= WHAT TO PRODUCE =
Each entry in the block below needs to be copied out exactly.

= SOURCE INFORMATION =
------------------------------------------------------------------------

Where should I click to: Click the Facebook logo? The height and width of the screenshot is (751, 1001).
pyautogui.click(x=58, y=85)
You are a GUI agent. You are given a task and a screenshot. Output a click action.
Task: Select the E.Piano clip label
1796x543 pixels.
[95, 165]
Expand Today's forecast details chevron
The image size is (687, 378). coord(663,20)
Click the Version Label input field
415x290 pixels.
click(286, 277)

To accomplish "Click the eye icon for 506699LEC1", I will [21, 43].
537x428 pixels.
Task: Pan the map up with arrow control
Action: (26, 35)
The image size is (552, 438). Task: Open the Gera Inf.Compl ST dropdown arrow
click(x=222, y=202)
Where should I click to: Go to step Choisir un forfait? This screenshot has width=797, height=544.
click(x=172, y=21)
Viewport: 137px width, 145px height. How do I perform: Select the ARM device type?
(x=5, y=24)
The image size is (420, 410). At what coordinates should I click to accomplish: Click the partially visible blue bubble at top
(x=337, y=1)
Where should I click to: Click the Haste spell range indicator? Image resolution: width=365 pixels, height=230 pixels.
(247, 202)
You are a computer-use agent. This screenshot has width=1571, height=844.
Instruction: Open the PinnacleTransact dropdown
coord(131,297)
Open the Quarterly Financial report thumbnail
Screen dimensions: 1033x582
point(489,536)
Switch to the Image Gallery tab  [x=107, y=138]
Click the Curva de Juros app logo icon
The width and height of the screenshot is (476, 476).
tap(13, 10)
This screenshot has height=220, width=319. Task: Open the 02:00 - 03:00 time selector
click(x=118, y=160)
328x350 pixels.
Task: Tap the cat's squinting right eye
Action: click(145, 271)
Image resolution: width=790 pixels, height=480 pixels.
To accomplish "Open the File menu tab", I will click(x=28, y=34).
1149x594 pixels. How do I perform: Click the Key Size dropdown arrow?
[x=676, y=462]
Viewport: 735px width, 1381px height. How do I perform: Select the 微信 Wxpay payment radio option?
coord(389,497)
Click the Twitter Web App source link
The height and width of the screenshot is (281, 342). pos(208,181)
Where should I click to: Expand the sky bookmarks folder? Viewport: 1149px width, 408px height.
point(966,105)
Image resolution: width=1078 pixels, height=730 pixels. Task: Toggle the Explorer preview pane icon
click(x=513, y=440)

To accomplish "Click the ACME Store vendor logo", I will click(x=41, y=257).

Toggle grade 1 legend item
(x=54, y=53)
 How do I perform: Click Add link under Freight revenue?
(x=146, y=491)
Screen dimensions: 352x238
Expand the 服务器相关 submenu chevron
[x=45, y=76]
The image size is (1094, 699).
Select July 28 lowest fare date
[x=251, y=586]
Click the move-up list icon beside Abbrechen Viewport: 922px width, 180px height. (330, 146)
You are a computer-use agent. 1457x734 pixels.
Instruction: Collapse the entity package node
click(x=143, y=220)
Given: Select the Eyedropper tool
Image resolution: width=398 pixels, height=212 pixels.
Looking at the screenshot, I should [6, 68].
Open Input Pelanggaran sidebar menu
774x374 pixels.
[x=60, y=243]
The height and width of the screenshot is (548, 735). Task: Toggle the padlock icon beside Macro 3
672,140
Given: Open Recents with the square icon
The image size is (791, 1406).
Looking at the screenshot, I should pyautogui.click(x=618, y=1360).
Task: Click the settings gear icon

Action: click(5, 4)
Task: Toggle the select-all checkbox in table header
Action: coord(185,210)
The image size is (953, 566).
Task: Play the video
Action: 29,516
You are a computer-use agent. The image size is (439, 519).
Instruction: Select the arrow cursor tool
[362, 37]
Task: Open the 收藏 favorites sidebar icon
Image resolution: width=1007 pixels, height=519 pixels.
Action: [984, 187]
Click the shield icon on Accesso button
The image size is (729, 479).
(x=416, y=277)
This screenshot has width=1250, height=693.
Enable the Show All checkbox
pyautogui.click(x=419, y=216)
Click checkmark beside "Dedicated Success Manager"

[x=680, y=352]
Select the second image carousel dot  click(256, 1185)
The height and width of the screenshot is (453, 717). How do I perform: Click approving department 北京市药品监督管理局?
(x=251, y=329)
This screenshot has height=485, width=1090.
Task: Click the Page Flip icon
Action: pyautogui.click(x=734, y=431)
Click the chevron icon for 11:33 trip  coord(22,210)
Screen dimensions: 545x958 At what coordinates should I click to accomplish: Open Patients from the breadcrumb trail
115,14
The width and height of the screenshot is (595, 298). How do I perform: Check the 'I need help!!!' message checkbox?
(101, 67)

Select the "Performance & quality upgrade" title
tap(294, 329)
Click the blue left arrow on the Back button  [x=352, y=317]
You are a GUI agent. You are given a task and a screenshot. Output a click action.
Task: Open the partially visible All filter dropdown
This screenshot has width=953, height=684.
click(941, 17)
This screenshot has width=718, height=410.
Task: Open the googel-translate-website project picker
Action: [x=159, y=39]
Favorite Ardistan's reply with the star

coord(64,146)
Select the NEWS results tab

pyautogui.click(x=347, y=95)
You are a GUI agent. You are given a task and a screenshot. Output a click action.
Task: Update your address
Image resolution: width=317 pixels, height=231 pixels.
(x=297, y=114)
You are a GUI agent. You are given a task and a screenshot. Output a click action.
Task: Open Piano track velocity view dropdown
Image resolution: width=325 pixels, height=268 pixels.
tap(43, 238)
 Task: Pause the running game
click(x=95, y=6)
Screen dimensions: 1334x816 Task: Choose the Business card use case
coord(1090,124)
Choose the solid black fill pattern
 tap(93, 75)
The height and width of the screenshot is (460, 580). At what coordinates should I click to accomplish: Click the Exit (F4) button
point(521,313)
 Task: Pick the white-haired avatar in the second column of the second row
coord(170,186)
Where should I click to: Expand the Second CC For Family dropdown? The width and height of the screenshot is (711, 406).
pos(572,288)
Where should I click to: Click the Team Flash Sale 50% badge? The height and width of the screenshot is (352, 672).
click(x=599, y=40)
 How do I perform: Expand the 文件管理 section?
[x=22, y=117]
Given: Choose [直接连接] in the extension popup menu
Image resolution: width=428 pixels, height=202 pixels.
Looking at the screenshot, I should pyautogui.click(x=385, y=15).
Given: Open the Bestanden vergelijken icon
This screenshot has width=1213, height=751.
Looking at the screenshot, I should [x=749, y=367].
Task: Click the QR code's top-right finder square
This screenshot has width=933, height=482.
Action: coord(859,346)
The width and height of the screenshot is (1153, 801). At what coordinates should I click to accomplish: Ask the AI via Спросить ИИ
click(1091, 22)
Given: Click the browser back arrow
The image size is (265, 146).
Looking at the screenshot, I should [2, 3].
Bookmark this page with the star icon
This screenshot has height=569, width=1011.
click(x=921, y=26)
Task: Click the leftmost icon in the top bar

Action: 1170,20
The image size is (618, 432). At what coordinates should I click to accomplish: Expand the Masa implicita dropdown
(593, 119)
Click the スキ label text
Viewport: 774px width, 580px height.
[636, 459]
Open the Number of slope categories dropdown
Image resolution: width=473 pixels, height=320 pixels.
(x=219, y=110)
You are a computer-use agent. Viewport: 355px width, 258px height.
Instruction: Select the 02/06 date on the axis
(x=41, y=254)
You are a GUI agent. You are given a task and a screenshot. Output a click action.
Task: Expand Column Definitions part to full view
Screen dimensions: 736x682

------------------------------------------------------------------------

= TASK RESPONSE =
Where should I click to: Click the Facebook logo? The height and width of the screenshot is (751, 1001).
pyautogui.click(x=58, y=85)
You are a GUI agent. You are given a task and a screenshot. Output a click action.
Task: Select the E.Piano clip label
1796x543 pixels.
[95, 165]
Expand Today's forecast details chevron
The image size is (687, 378). coord(663,20)
Click the Version Label input field
415x290 pixels.
click(286, 277)

To accomplish "Click the eye icon for 506699LEC1", I will [21, 43].
537x428 pixels.
Task: Pan the map up with arrow control
Action: (26, 35)
The image size is (552, 438). Task: Open the Gera Inf.Compl ST dropdown arrow
click(x=222, y=202)
Where should I click to: Go to step Choisir un forfait? This screenshot has width=797, height=544.
click(x=172, y=21)
Viewport: 137px width, 145px height. How do I perform: Select the ARM device type?
(x=5, y=24)
The image size is (420, 410). At what coordinates should I click to accomplish: Click the partially visible blue bubble at top
(x=337, y=1)
Where should I click to: Click the Haste spell range indicator? Image resolution: width=365 pixels, height=230 pixels.
(247, 202)
You are a computer-use agent. This screenshot has width=1571, height=844.
Instruction: Open the PinnacleTransact dropdown
coord(131,297)
Open the Quarterly Financial report thumbnail
Screen dimensions: 1033x582
point(489,536)
Switch to the Image Gallery tab  [x=107, y=138]
Click the Curva de Juros app logo icon
The width and height of the screenshot is (476, 476).
tap(13, 10)
This screenshot has height=220, width=319. Task: Open the 02:00 - 03:00 time selector
click(x=118, y=160)
328x350 pixels.
Task: Tap the cat's squinting right eye
Action: click(145, 271)
Image resolution: width=790 pixels, height=480 pixels.
To accomplish "Open the File menu tab", I will click(x=28, y=34).
1149x594 pixels. How do I perform: Click the Key Size dropdown arrow?
[x=676, y=462]
Viewport: 735px width, 1381px height. How do I perform: Select the 微信 Wxpay payment radio option?
coord(389,497)
Click the Twitter Web App source link
The height and width of the screenshot is (281, 342). pos(208,181)
Where should I click to: Expand the sky bookmarks folder? Viewport: 1149px width, 408px height.
point(966,105)
Image resolution: width=1078 pixels, height=730 pixels. Task: Toggle the Explorer preview pane icon
click(x=513, y=440)

To accomplish "Click the ACME Store vendor logo", I will click(x=41, y=257).

Toggle grade 1 legend item
(x=54, y=53)
 How do I perform: Click Add link under Freight revenue?
(x=146, y=491)
Screen dimensions: 352x238
Expand the 服务器相关 submenu chevron
[x=45, y=76]
The image size is (1094, 699).
Select July 28 lowest fare date
[x=251, y=586]
Click the move-up list icon beside Abbrechen Viewport: 922px width, 180px height. (330, 146)
You are a computer-use agent. 1457x734 pixels.
Instruction: Collapse the entity package node
click(x=143, y=220)
Given: Select the Eyedropper tool
Image resolution: width=398 pixels, height=212 pixels.
Looking at the screenshot, I should [6, 68].
Open Input Pelanggaran sidebar menu
774x374 pixels.
[x=60, y=243]
The height and width of the screenshot is (548, 735). Task: Toggle the padlock icon beside Macro 3
672,140
Given: Open Recents with the square icon
The image size is (791, 1406).
Looking at the screenshot, I should pyautogui.click(x=618, y=1360).
Task: Click the settings gear icon

Action: click(5, 4)
Task: Toggle the select-all checkbox in table header
Action: coord(185,210)
The image size is (953, 566).
Task: Play the video
Action: 29,516
You are a computer-use agent. The image size is (439, 519).
Instruction: Select the arrow cursor tool
[362, 37]
Task: Open the 收藏 favorites sidebar icon
Image resolution: width=1007 pixels, height=519 pixels.
Action: [984, 187]
Click the shield icon on Accesso button
The image size is (729, 479).
(x=416, y=277)
This screenshot has width=1250, height=693.
Enable the Show All checkbox
pyautogui.click(x=419, y=216)
Click checkmark beside "Dedicated Success Manager"

[x=680, y=352]
Select the second image carousel dot  click(256, 1185)
The height and width of the screenshot is (453, 717). How do I perform: Click approving department 北京市药品监督管理局?
(x=251, y=329)
This screenshot has height=485, width=1090.
Task: Click the Page Flip icon
Action: pyautogui.click(x=734, y=431)
Click the chevron icon for 11:33 trip  coord(22,210)
Screen dimensions: 545x958 At what coordinates should I click to accomplish: Open Patients from the breadcrumb trail
115,14
The width and height of the screenshot is (595, 298). How do I perform: Check the 'I need help!!!' message checkbox?
(101, 67)

Select the "Performance & quality upgrade" title
tap(294, 329)
Click the blue left arrow on the Back button  [x=352, y=317]
You are a GUI agent. You are given a task and a screenshot. Output a click action.
Task: Open the partially visible All filter dropdown
This screenshot has width=953, height=684.
click(941, 17)
This screenshot has width=718, height=410.
Task: Open the googel-translate-website project picker
Action: [x=159, y=39]
Favorite Ardistan's reply with the star

coord(64,146)
Select the NEWS results tab

pyautogui.click(x=347, y=95)
You are a GUI agent. You are given a task and a screenshot. Output a click action.
Task: Update your address
Image resolution: width=317 pixels, height=231 pixels.
(x=297, y=114)
You are a GUI agent. You are given a task and a screenshot. Output a click action.
Task: Open Piano track velocity view dropdown
Image resolution: width=325 pixels, height=268 pixels.
tap(43, 238)
 Task: Pause the running game
click(x=95, y=6)
Screen dimensions: 1334x816 Task: Choose the Business card use case
coord(1090,124)
Choose the solid black fill pattern
 tap(93, 75)
The height and width of the screenshot is (460, 580). At what coordinates should I click to accomplish: Click the Exit (F4) button
point(521,313)
 Task: Pick the white-haired avatar in the second column of the second row
coord(170,186)
Where should I click to: Expand the Second CC For Family dropdown? The width and height of the screenshot is (711, 406).
pos(572,288)
Where should I click to: Click the Team Flash Sale 50% badge? The height and width of the screenshot is (352, 672).
click(x=599, y=40)
 How do I perform: Expand the 文件管理 section?
[x=22, y=117]
Given: Choose [直接连接] in the extension popup menu
Image resolution: width=428 pixels, height=202 pixels.
Looking at the screenshot, I should pyautogui.click(x=385, y=15).
Given: Open the Bestanden vergelijken icon
This screenshot has width=1213, height=751.
Looking at the screenshot, I should [x=749, y=367].
Task: Click the QR code's top-right finder square
This screenshot has width=933, height=482.
Action: coord(859,346)
The width and height of the screenshot is (1153, 801). At what coordinates should I click to accomplish: Ask the AI via Спросить ИИ
click(1091, 22)
Given: Click the browser back arrow
The image size is (265, 146).
Looking at the screenshot, I should [2, 3].
Bookmark this page with the star icon
This screenshot has height=569, width=1011.
click(x=921, y=26)
Task: Click the leftmost icon in the top bar

Action: 1170,20
The image size is (618, 432). At what coordinates should I click to accomplish: Expand the Masa implicita dropdown
(593, 119)
Click the スキ label text
Viewport: 774px width, 580px height.
[636, 459]
Open the Number of slope categories dropdown
Image resolution: width=473 pixels, height=320 pixels.
(x=219, y=110)
You are a computer-use agent. Viewport: 355px width, 258px height.
Instruction: Select the 02/06 date on the axis
(x=41, y=254)
You are a GUI agent. You are given a task and a screenshot. Output a click action.
Task: Expand Column Definitions part to full view
Screen dimensions: 736x682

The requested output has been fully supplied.